## DESCRIPTION OF THE TASK
You are to retype all of the data exactly as it appears.

## GIVEN DATA

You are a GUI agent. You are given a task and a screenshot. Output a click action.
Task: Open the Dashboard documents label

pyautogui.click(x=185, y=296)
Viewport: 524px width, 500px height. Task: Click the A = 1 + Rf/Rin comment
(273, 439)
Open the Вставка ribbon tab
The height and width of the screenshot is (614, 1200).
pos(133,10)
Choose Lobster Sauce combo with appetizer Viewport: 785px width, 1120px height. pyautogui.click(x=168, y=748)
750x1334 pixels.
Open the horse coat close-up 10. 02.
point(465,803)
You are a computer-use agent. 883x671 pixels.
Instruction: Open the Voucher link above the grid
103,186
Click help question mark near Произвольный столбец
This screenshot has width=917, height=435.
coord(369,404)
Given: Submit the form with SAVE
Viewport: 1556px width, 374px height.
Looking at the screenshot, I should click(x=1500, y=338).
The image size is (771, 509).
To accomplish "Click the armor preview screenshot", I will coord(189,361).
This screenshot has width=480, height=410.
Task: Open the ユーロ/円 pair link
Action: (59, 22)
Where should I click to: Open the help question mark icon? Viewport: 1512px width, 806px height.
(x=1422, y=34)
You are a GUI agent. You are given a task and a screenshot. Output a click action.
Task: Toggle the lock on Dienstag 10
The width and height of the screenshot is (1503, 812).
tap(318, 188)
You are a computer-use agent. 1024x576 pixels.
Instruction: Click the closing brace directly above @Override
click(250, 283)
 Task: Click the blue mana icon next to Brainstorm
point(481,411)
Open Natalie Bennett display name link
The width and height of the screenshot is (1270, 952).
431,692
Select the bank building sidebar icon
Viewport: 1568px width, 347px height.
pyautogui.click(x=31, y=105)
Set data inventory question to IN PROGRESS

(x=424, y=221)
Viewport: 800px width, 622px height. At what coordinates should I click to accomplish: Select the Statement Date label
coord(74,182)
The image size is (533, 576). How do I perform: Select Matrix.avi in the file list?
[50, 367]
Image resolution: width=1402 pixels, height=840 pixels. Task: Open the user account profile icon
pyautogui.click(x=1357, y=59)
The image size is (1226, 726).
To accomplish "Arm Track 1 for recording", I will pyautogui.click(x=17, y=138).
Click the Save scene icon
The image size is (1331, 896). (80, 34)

## REPLY TO THE EXERCISE
You are a GUI agent. You are given a task and a screenshot. Output a click action.
Task: Open the Dashboard documents label

pyautogui.click(x=185, y=296)
Viewport: 524px width, 500px height. Task: Click the A = 1 + Rf/Rin comment
(273, 439)
Open the Вставка ribbon tab
The height and width of the screenshot is (614, 1200).
pos(133,10)
Choose Lobster Sauce combo with appetizer Viewport: 785px width, 1120px height. pyautogui.click(x=168, y=748)
750x1334 pixels.
Open the horse coat close-up 10. 02.
point(465,803)
You are a computer-use agent. 883x671 pixels.
Instruction: Open the Voucher link above the grid
103,186
Click help question mark near Произвольный столбец
This screenshot has width=917, height=435.
coord(369,404)
Given: Submit the form with SAVE
Viewport: 1556px width, 374px height.
Looking at the screenshot, I should click(x=1500, y=338).
The image size is (771, 509).
To accomplish "Click the armor preview screenshot", I will coord(189,361).
This screenshot has width=480, height=410.
Task: Open the ユーロ/円 pair link
Action: (59, 22)
Where should I click to: Open the help question mark icon? Viewport: 1512px width, 806px height.
(x=1422, y=34)
You are a GUI agent. You are given a task and a screenshot. Output a click action.
Task: Toggle the lock on Dienstag 10
The width and height of the screenshot is (1503, 812).
tap(318, 188)
You are a computer-use agent. 1024x576 pixels.
Instruction: Click the closing brace directly above @Override
click(250, 283)
 Task: Click the blue mana icon next to Brainstorm
point(481,411)
Open Natalie Bennett display name link
The width and height of the screenshot is (1270, 952).
431,692
Select the bank building sidebar icon
Viewport: 1568px width, 347px height.
pyautogui.click(x=31, y=105)
Set data inventory question to IN PROGRESS

(x=424, y=221)
Viewport: 800px width, 622px height. At what coordinates should I click to accomplish: Select the Statement Date label
coord(74,182)
The image size is (533, 576). How do I perform: Select Matrix.avi in the file list?
[50, 367]
Image resolution: width=1402 pixels, height=840 pixels. Task: Open the user account profile icon
pyautogui.click(x=1357, y=59)
The image size is (1226, 726).
To accomplish "Arm Track 1 for recording", I will pyautogui.click(x=17, y=138).
Click the Save scene icon
The image size is (1331, 896). (80, 34)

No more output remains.